What you are asked to do => From the line with "Open more options on redundant_2351's comment" to the end of the data below, restate each line word for word, both ends included, without the pictures.

Data shown =>
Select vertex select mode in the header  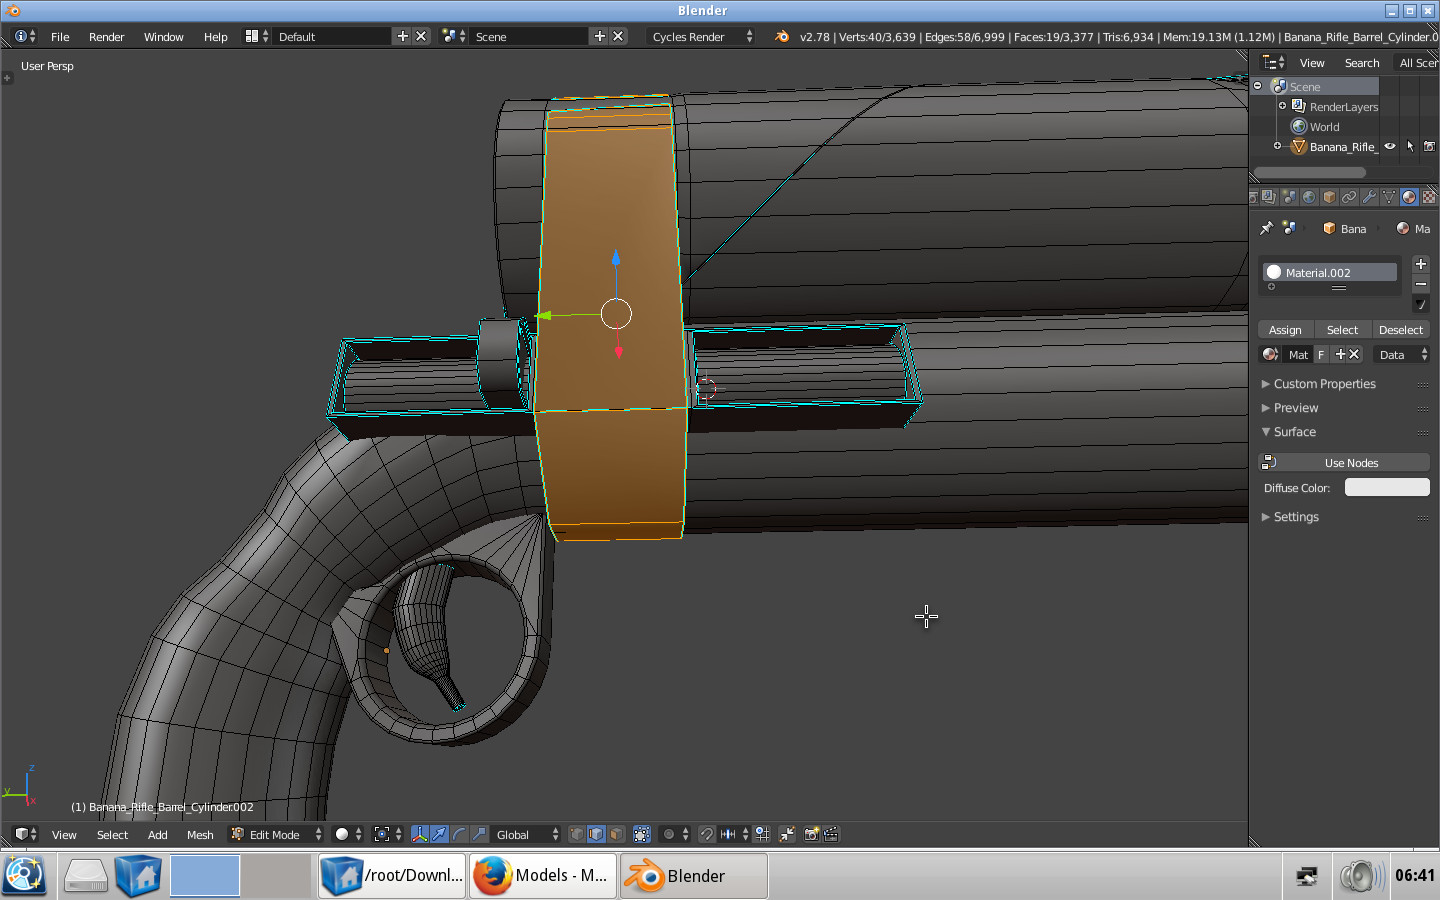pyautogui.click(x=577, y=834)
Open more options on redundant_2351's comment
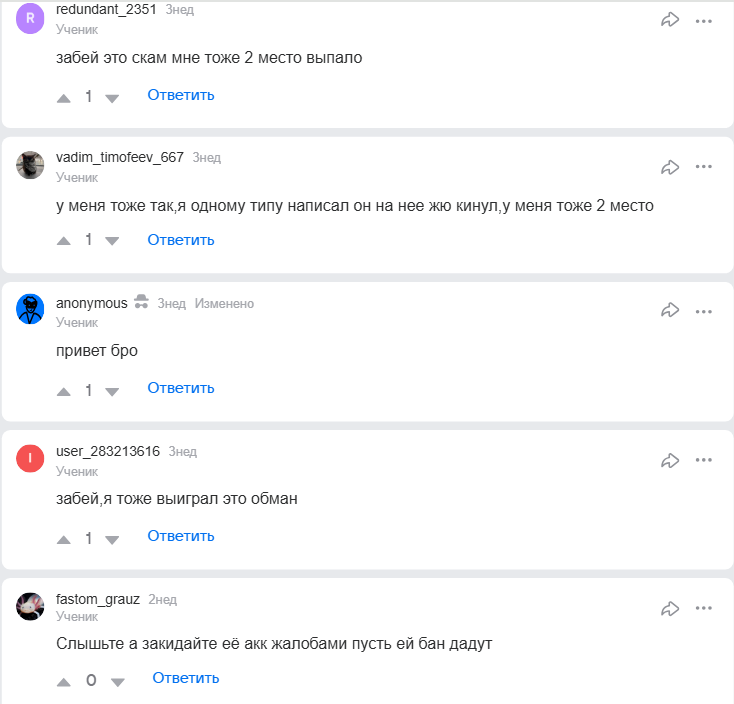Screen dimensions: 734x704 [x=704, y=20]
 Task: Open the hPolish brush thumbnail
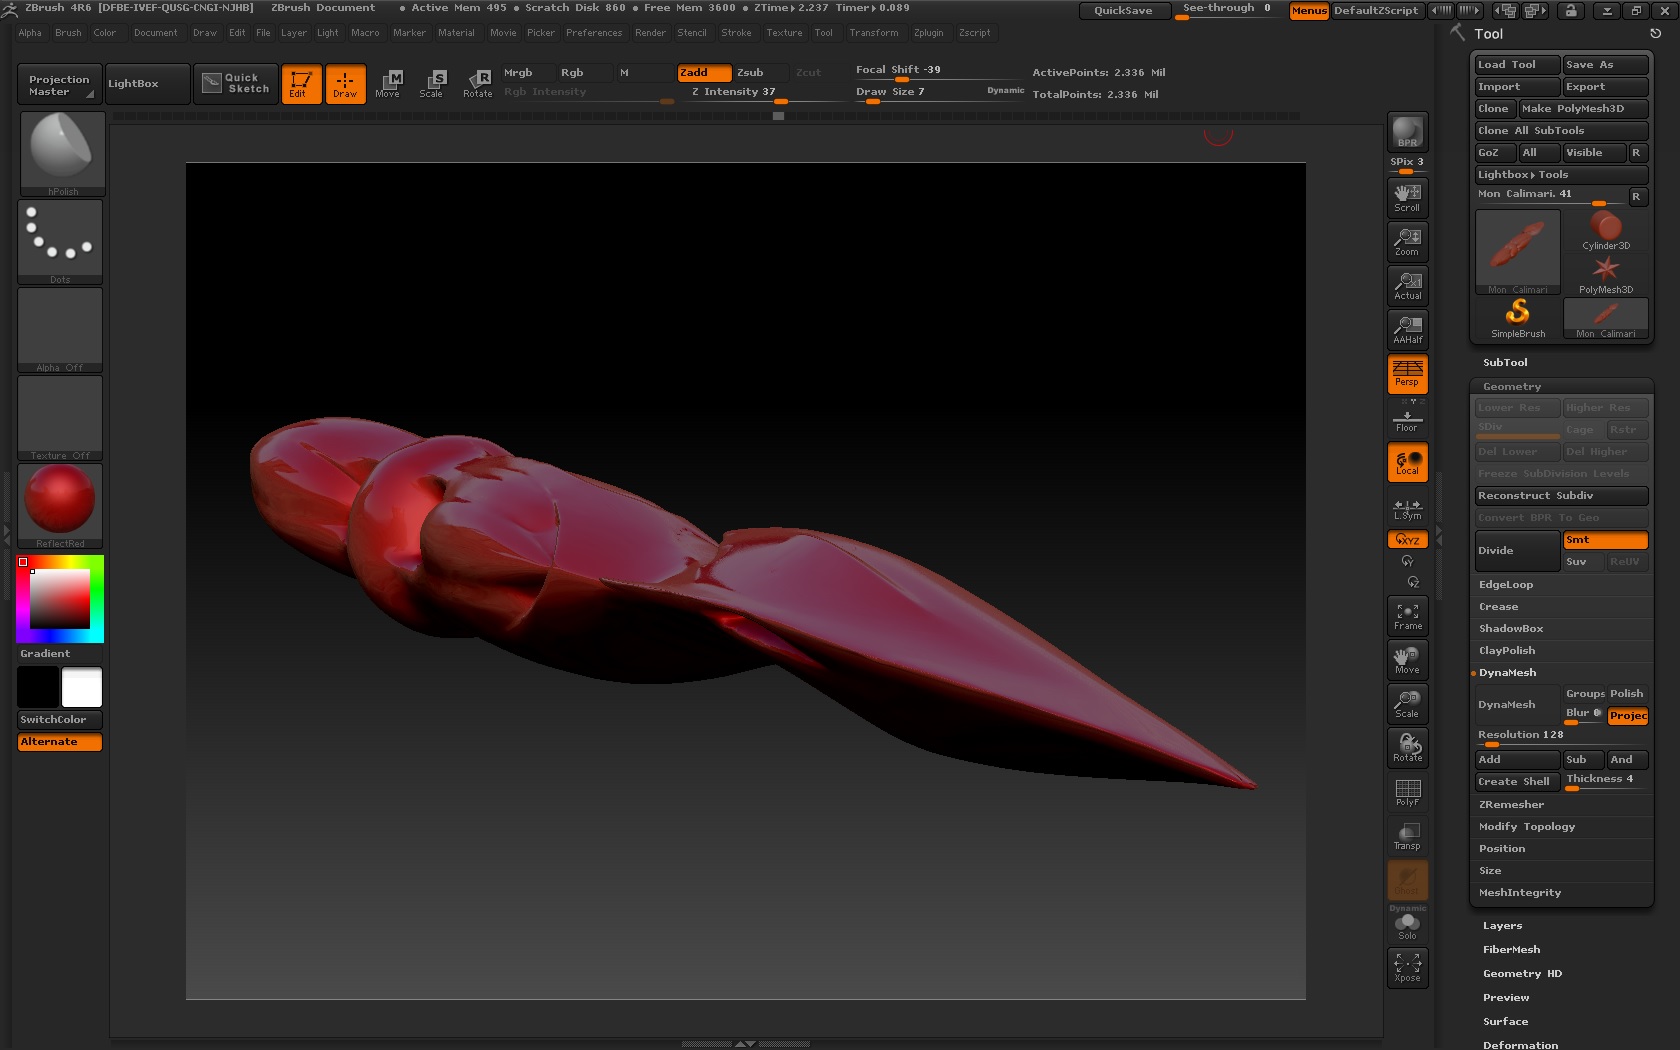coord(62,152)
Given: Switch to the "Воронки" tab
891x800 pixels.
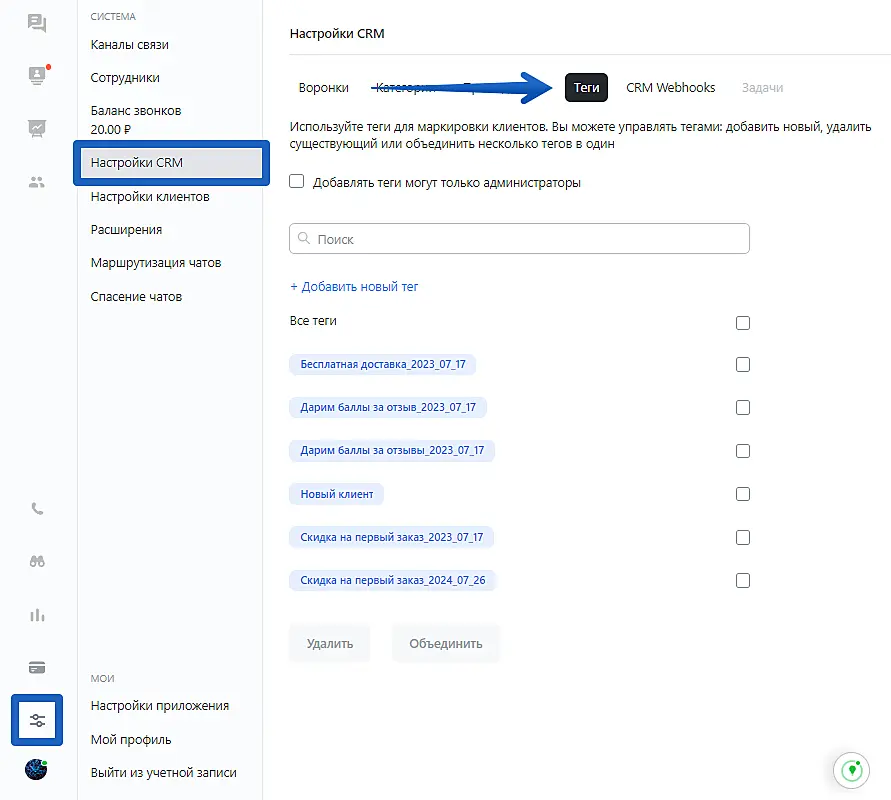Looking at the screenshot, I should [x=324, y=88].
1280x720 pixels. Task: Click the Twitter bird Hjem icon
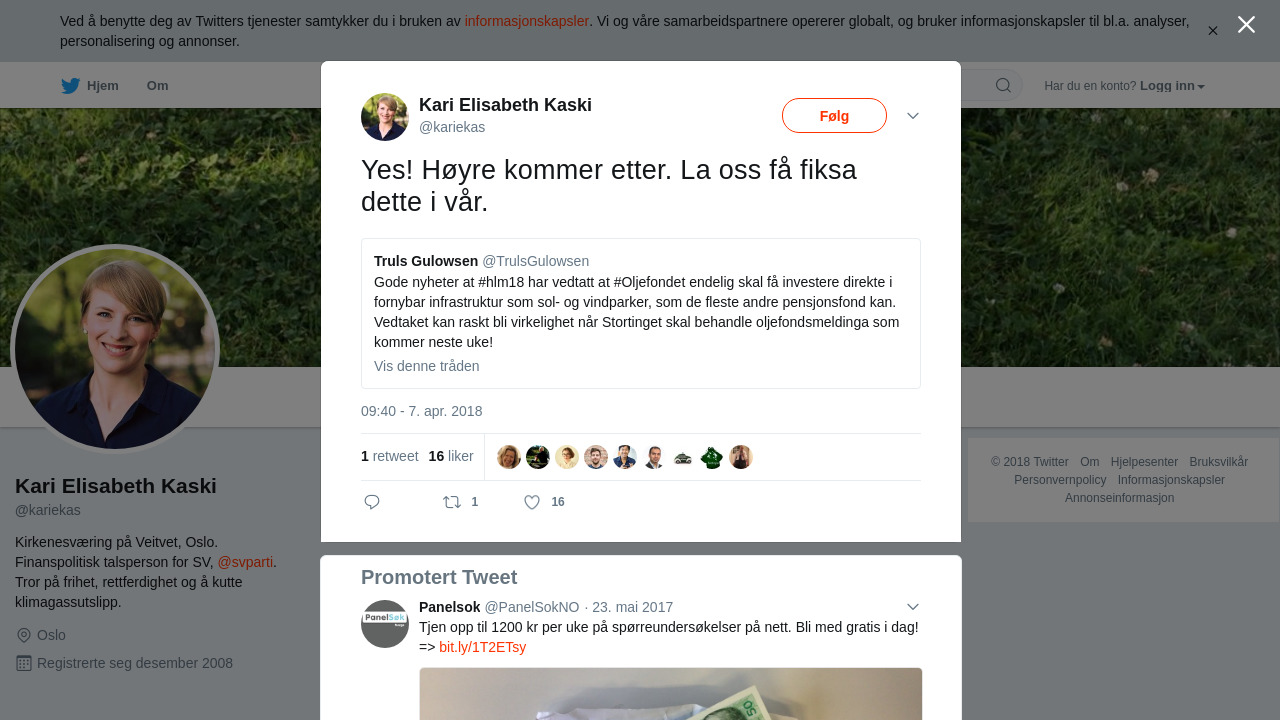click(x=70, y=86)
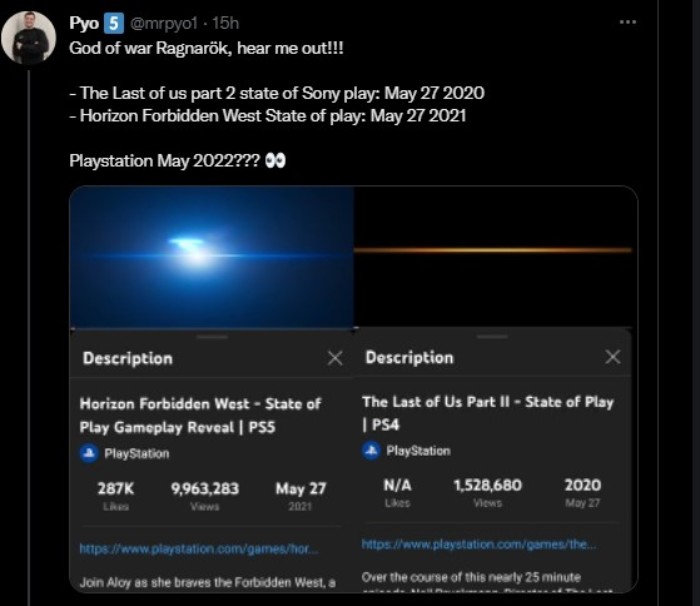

Solution to the exercise =>
Open more options on redundant_2351's comment
Screen dimensions: 734x704 [x=704, y=20]
 Task: Open the hPolish brush thumbnail
coord(62,152)
Given: Switch to the "Воронки" tab
891x800 pixels.
Looking at the screenshot, I should [x=324, y=88].
1280x720 pixels. Task: Click the Twitter bird Hjem icon
click(x=70, y=86)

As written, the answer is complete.